Brig closed his phone, smelling something fishy even though he was a long damn way from the ocean. First off, Smithson hadn’t been quite the upstanding citizen the higher-ups had been touting. Brig was an old hand at working the military communication channels, and he’d gotten the gouge—the unofficial but critically important scoop—on Smithson’s background on the call he’d just taken.
Second, there was a kid in that cave. A human kid. A kid that one of St. Ives’s men had thrown a knife into. If the vampire hadn’t killed the murdering bastard, Brig might have done it himself.
Third, there was the vampire that had just blown through the side of the trailer like a shoulder-launched missile. Brig had interviewed a lot of men and women in his day, and he could sniff out integrity like a bloodhound with a brand-new nose.
That vampire had integrity, and he’d cared about nothing but saving his woman.
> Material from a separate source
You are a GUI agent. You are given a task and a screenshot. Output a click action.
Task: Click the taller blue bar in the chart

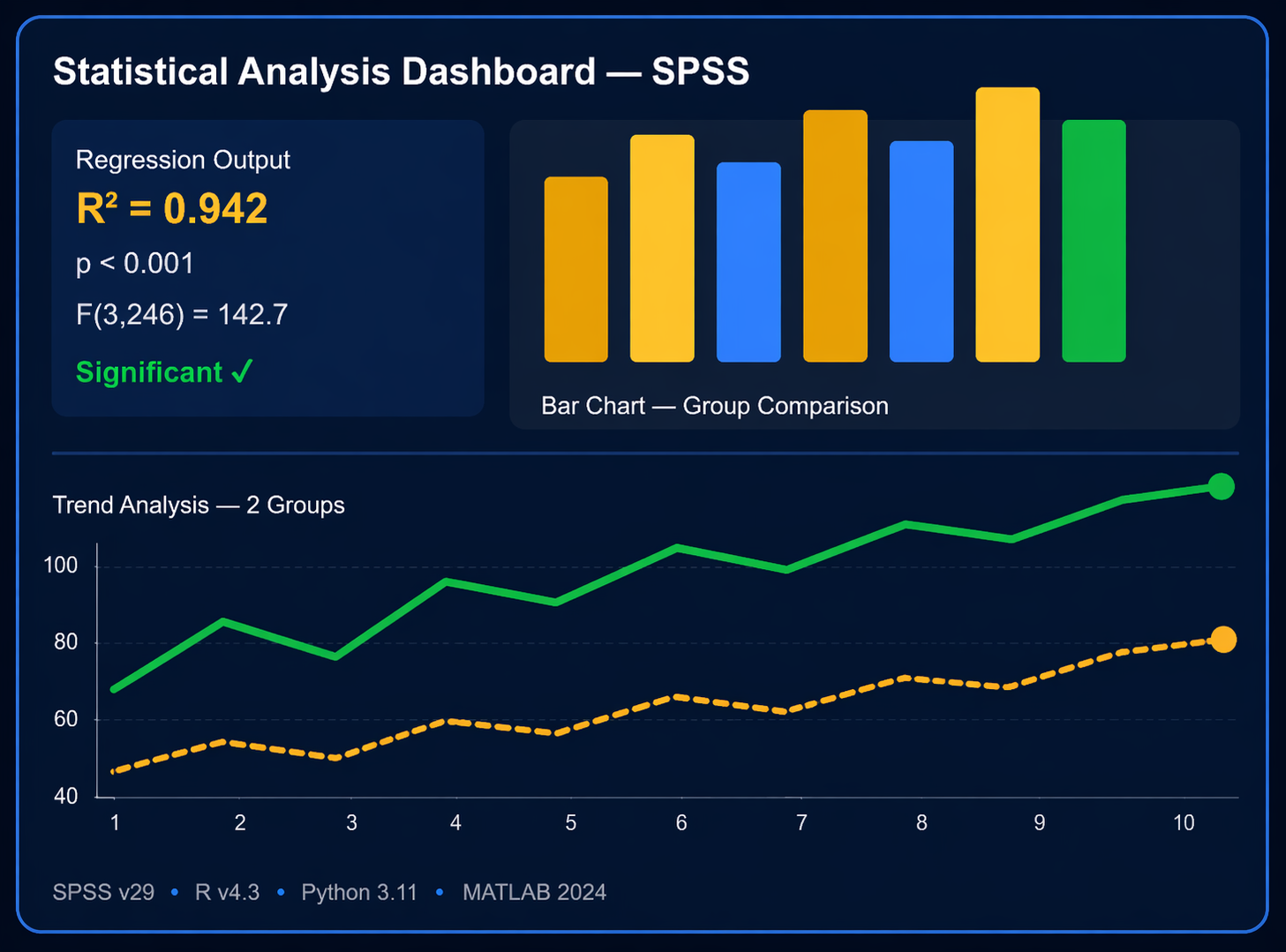click(921, 251)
Not plots or conspiracies or any other damned thing.
The phone rang again.
“You have a go, Colonel St. Ives,” a familiar and abrasive voice said in his ear.
“There’s a kid in there, sir. A human boy. The vampire’s hostage, from what intel could discover. A complete innocent.”
With hardly a pause, the voice continued. “Collateral damage. Regrettable, but unavoidable. You have a go.”
Brig stood there, staring at the phone for a long time after the line went dead.
“Fuck that,” he finally said. “Lieutenant? We’re moving out.”
He had a grandbaby to meet, and he’d be damned if he’d meet him or her with another child’s blood on his hands. It was way the hell past time to retire.
He headed out of the trailer, laughing at the man-shaped hole in the wall, and then he stood and watched his men as they loaded up and fell back.
“Good luck, Daniel with one name,” he finally said before he went to find his jeep.